> Thanks cladking
> I will definitely check that out!
> For readers raised in the US, may want to
> substitute the word "ruler" where it says
> "straightedge" above, unless your fifth grade
> teacher insisted on your calling it a
> straightedge, as mine did. Even so, I had to
> re-read the sentences before I figure out what I
> was supposed to hold out at arm's length! I
> couldn't figure out how to hold out the large body
> of water at arm's length, until I realized the
> straight edge was a ruler, not a description of
> the water! (This is probably only a problem for
> speakers of American English!)
Lol! I had the same problem, reading Cladking’s post, until I read your explanation, David. I’d never heard the term ‘straightedge’ for a ruler, and like you, didn’t understand what was to be held out at arm’s length!
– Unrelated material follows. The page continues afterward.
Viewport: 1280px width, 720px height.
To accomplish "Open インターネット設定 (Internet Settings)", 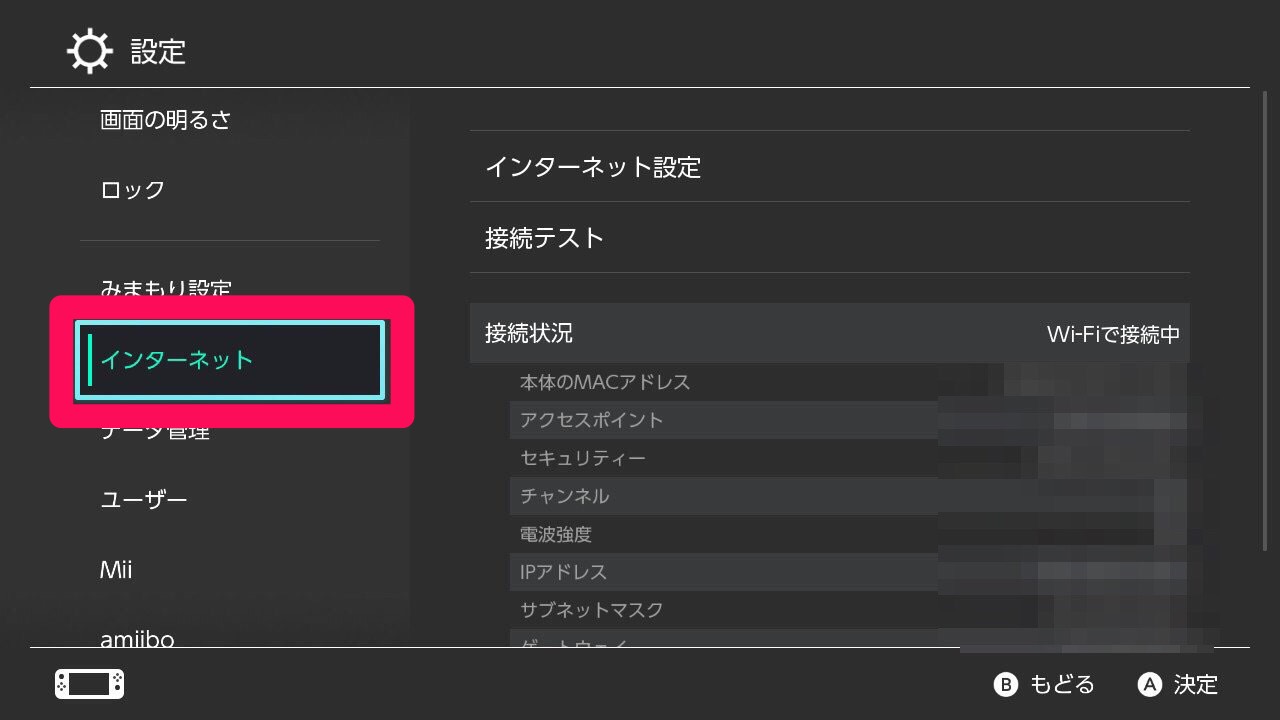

Anyway, Cladking, if you read this, I don’t think you could see the curvature quite so easily.
Here’s an illustration I took from a Facebook discussion of flat earth, showing the curvature of the earth over an extent of 100 miles:
The curvature is barely perceptible at that extent, not to mention the much shorter distance of 40 miles or even 6.6 miles. Pilots don't report seeing it until they're between 50,000 - 60,000 feet up.
I think we tend to forget just how huge the earth is in comparison with the size of a human being. We’re no bigger in relation to earth than a sub-atomic particle would be in relation to the surface of one of those large coloured balls people use at the gym.
If we were to stand on a flat field, or sit in a boat out at sea with no land in sight, the plane of which we were the centre point would be, to all intents and purposes, a horizontal one, not one curving away from us at the edges. We could never perceive the sort of curvature we would see if we were standing, say, on a hypothetical ball about 100 feet in diameter.
What we can see, however, is the effect of the curvature, if we were looking at a ship sailing towards the horizon. If we used a telephoto lens, we'd see it disappear hull first over the bulge of the curve, like this:
It’s the huge size of the earth in comparison to the size of a human being that causes a lot of the flat earthers to argue that the earth is flat. They don’t realize that the curve is so gradual that it’s imperceptible over even quite large distances. Hope this helps!
Edited 1 time(s). Last edit at 20-Mar-16 17:16 by carolb.